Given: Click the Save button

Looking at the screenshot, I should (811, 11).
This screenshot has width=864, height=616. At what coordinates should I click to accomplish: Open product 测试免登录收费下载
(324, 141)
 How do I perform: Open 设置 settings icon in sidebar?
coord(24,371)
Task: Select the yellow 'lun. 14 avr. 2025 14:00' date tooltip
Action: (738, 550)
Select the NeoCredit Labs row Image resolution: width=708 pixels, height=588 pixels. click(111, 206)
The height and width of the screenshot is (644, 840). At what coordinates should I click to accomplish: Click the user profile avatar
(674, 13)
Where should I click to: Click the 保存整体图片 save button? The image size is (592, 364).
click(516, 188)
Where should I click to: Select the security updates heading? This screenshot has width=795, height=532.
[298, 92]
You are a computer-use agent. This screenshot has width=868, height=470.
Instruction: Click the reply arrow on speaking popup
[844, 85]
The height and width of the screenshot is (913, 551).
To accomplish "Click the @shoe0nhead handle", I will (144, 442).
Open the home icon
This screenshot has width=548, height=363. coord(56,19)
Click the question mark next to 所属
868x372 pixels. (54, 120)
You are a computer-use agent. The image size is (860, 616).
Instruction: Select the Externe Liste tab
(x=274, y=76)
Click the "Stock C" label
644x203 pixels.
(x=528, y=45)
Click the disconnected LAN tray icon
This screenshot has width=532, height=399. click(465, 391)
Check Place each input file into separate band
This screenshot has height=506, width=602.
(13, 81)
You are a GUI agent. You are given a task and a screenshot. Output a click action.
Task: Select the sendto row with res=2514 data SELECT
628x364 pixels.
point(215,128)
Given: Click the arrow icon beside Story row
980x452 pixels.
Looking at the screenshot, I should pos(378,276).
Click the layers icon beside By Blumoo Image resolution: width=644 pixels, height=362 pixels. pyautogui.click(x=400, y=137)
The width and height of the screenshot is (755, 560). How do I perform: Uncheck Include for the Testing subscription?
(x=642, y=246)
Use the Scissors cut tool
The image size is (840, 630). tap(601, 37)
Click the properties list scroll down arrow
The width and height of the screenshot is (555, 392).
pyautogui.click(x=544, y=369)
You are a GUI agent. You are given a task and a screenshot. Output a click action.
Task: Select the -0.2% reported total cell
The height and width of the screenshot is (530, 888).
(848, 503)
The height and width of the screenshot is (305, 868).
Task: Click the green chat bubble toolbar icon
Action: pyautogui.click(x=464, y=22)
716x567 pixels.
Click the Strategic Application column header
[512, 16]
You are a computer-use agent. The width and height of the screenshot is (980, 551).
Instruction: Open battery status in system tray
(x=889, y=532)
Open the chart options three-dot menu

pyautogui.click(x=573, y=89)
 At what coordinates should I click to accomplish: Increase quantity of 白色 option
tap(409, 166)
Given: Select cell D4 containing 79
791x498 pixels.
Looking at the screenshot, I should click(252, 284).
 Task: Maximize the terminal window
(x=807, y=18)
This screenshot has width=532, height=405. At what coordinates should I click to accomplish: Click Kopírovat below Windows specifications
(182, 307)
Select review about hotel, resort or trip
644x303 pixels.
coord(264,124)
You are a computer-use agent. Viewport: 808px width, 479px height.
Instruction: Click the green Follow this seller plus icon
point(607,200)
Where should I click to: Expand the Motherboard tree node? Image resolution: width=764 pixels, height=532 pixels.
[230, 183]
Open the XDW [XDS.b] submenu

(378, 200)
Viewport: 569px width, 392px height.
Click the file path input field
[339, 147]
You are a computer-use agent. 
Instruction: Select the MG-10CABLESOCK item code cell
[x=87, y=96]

|---|

Using the data above, print exactly the lines from the line that contains "Click the disconnected LAN tray icon" through the line that contains "Viewport: 569px width, 392px height.", with both included.

Click the disconnected LAN tray icon
This screenshot has width=532, height=399. click(465, 391)
Check Place each input file into separate band
This screenshot has height=506, width=602.
(13, 81)
You are a GUI agent. You are given a task and a screenshot. Output a click action.
Task: Select the sendto row with res=2514 data SELECT
628x364 pixels.
point(215,128)
Given: Click the arrow icon beside Story row
980x452 pixels.
Looking at the screenshot, I should pos(378,276).
Click the layers icon beside By Blumoo Image resolution: width=644 pixels, height=362 pixels. pyautogui.click(x=400, y=137)
The width and height of the screenshot is (755, 560). How do I perform: Uncheck Include for the Testing subscription?
(x=642, y=246)
Use the Scissors cut tool
The image size is (840, 630). tap(601, 37)
Click the properties list scroll down arrow
The width and height of the screenshot is (555, 392).
pyautogui.click(x=544, y=369)
You are a GUI agent. You are given a task and a screenshot. Output a click action.
Task: Select the -0.2% reported total cell
The height and width of the screenshot is (530, 888).
(848, 503)
The height and width of the screenshot is (305, 868).
Task: Click the green chat bubble toolbar icon
Action: pyautogui.click(x=464, y=22)
716x567 pixels.
Click the Strategic Application column header
[512, 16]
You are a computer-use agent. The width and height of the screenshot is (980, 551).
Instruction: Open battery status in system tray
(x=889, y=532)
Open the chart options three-dot menu

pyautogui.click(x=573, y=89)
 At what coordinates should I click to accomplish: Increase quantity of 白色 option
tap(409, 166)
Given: Select cell D4 containing 79
791x498 pixels.
Looking at the screenshot, I should click(252, 284).
 Task: Maximize the terminal window
(x=807, y=18)
This screenshot has width=532, height=405. At what coordinates should I click to accomplish: Click Kopírovat below Windows specifications
(182, 307)
Select review about hotel, resort or trip
644x303 pixels.
coord(264,124)
You are a computer-use agent. Viewport: 808px width, 479px height.
Instruction: Click the green Follow this seller plus icon
point(607,200)
Where should I click to: Expand the Motherboard tree node? Image resolution: width=764 pixels, height=532 pixels.
[230, 183]
Open the XDW [XDS.b] submenu

(378, 200)
Viewport: 569px width, 392px height.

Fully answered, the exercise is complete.